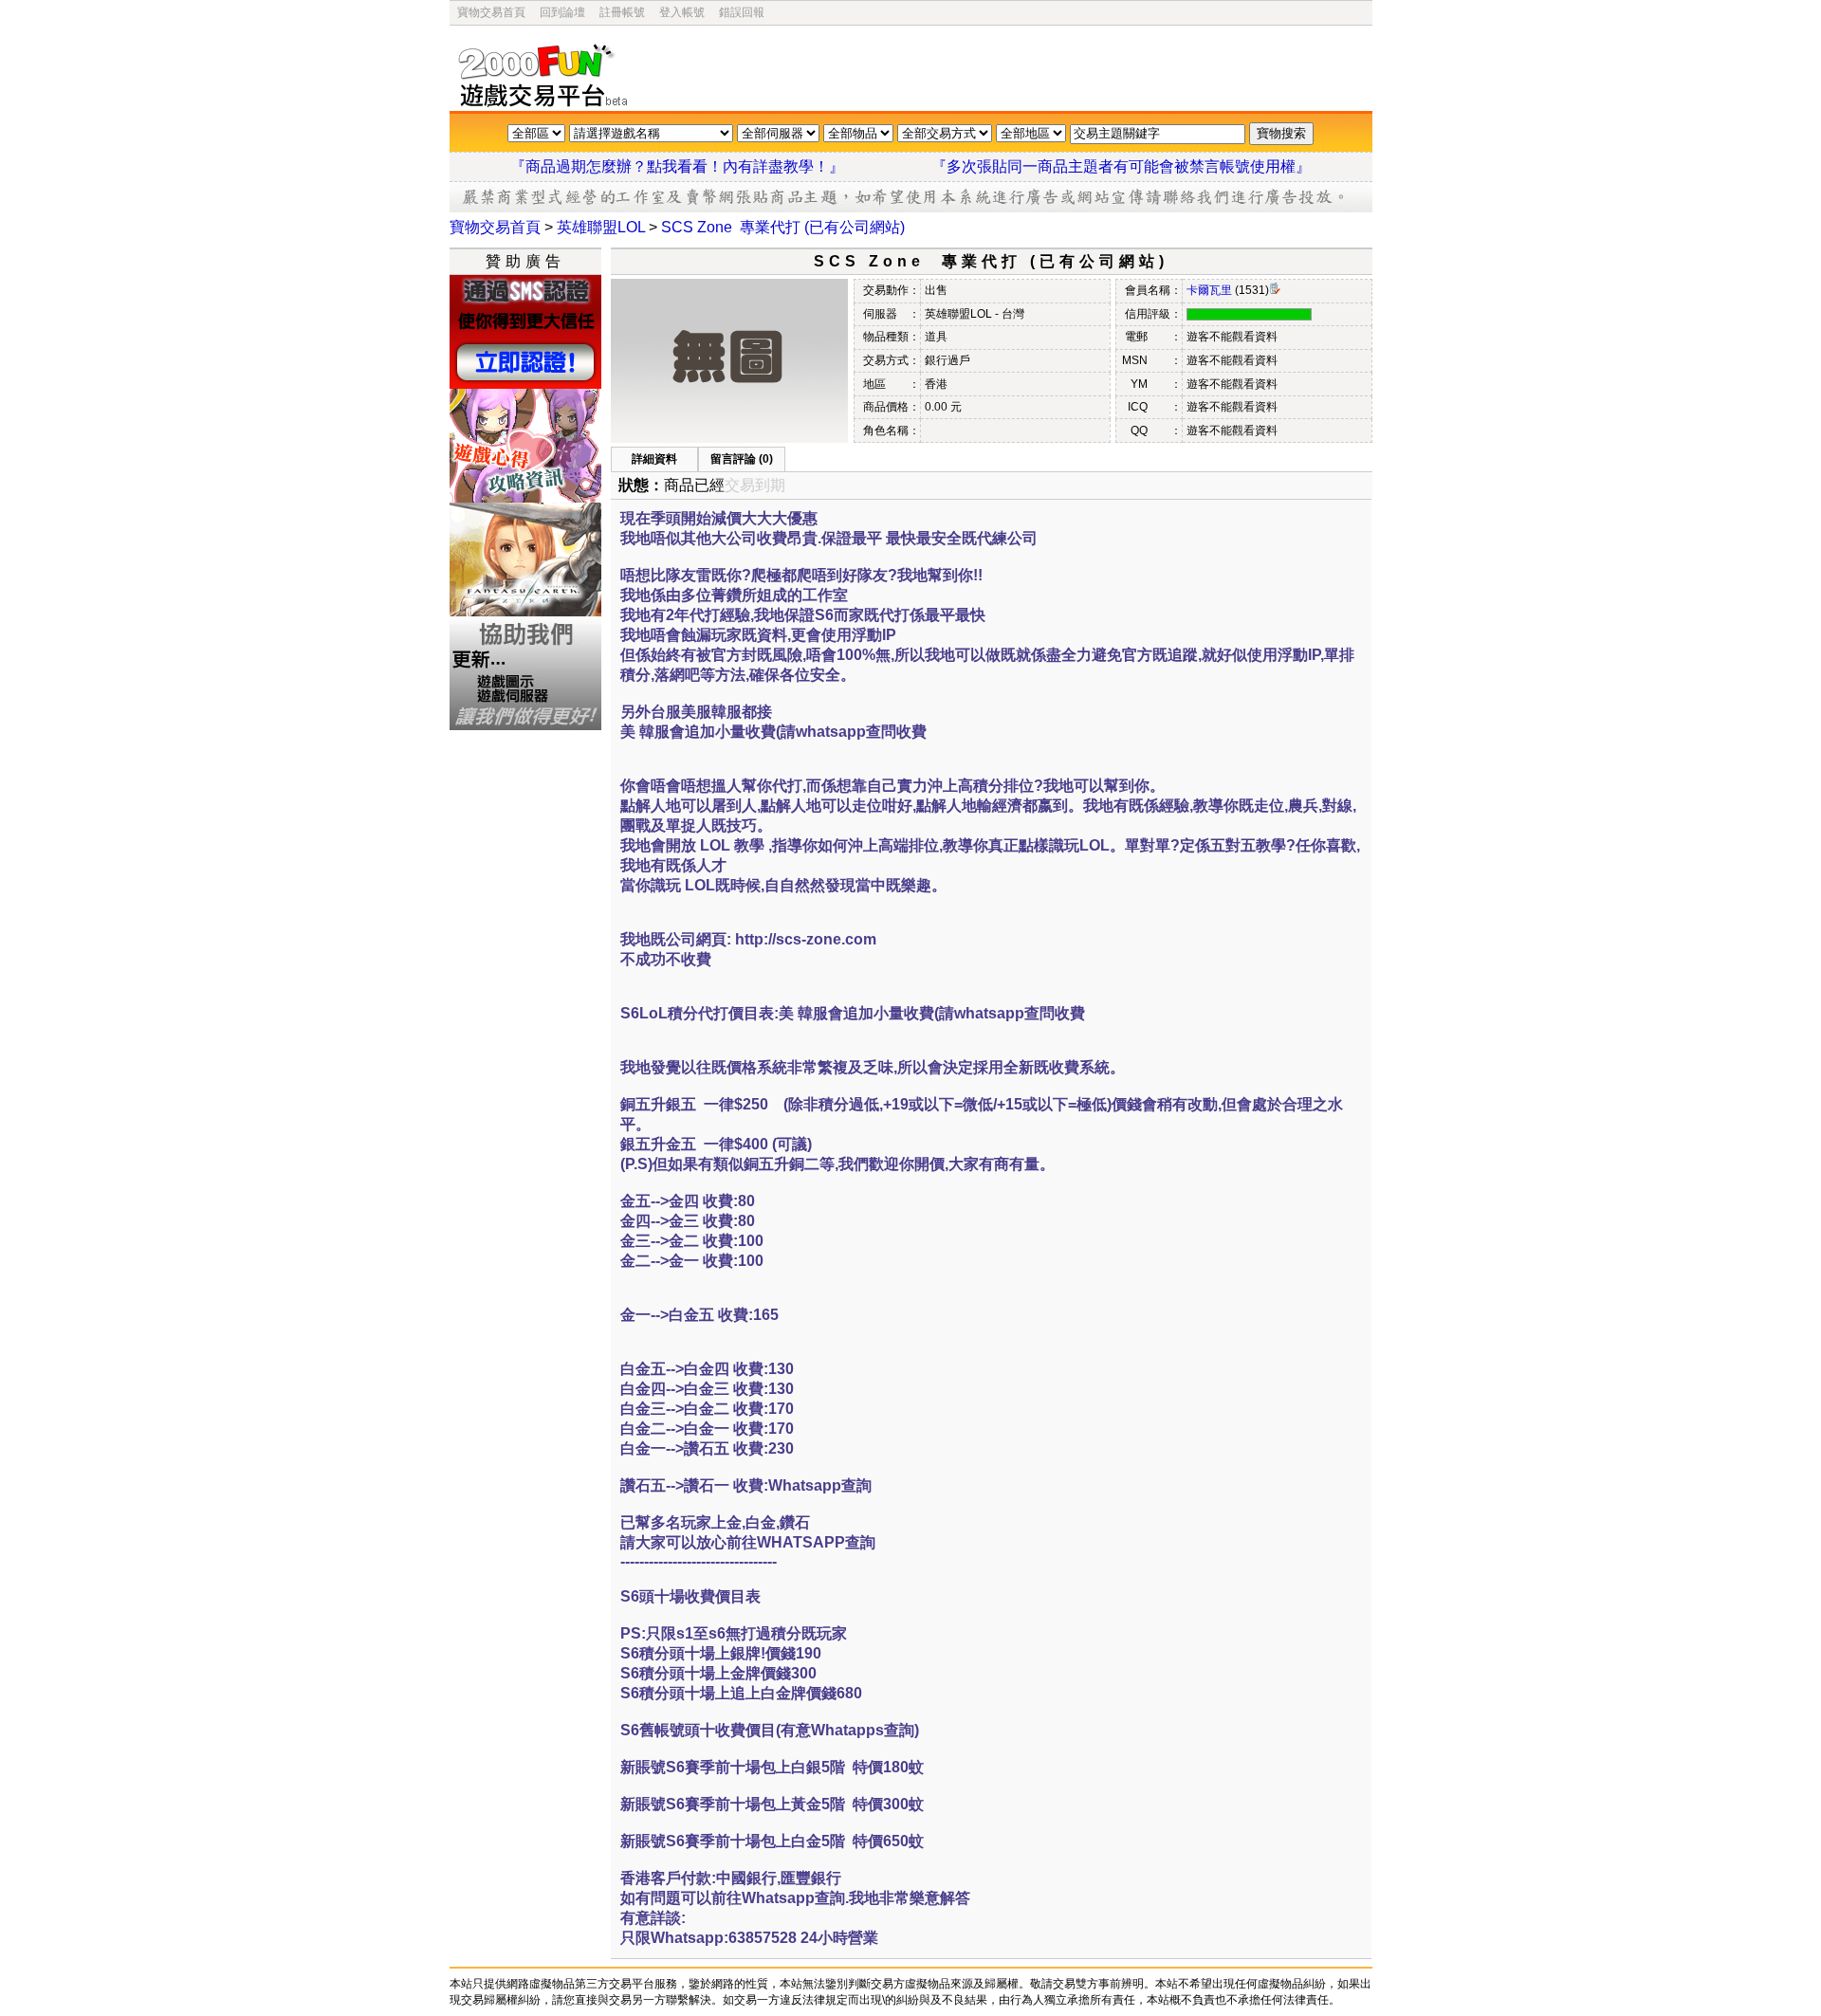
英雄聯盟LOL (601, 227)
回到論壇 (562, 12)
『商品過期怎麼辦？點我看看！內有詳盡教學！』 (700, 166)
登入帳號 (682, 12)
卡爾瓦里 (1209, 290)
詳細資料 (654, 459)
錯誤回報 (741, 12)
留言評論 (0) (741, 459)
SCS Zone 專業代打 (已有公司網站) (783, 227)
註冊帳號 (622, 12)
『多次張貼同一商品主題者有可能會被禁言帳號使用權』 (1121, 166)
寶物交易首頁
--*--
# PROMPT:
The answer should consist solely of the lines from the one that contains "留言評論 (0) (741, 459)" through the end of the material above, copied exactly.

# COMPLETED TASK:
留言評論 (0) (741, 459)
SCS Zone 專業代打 (已有公司網站) (783, 227)
註冊帳號 (622, 12)
『多次張貼同一商品主題者有可能會被禁言帳號使用權』 (1121, 166)
寶物交易首頁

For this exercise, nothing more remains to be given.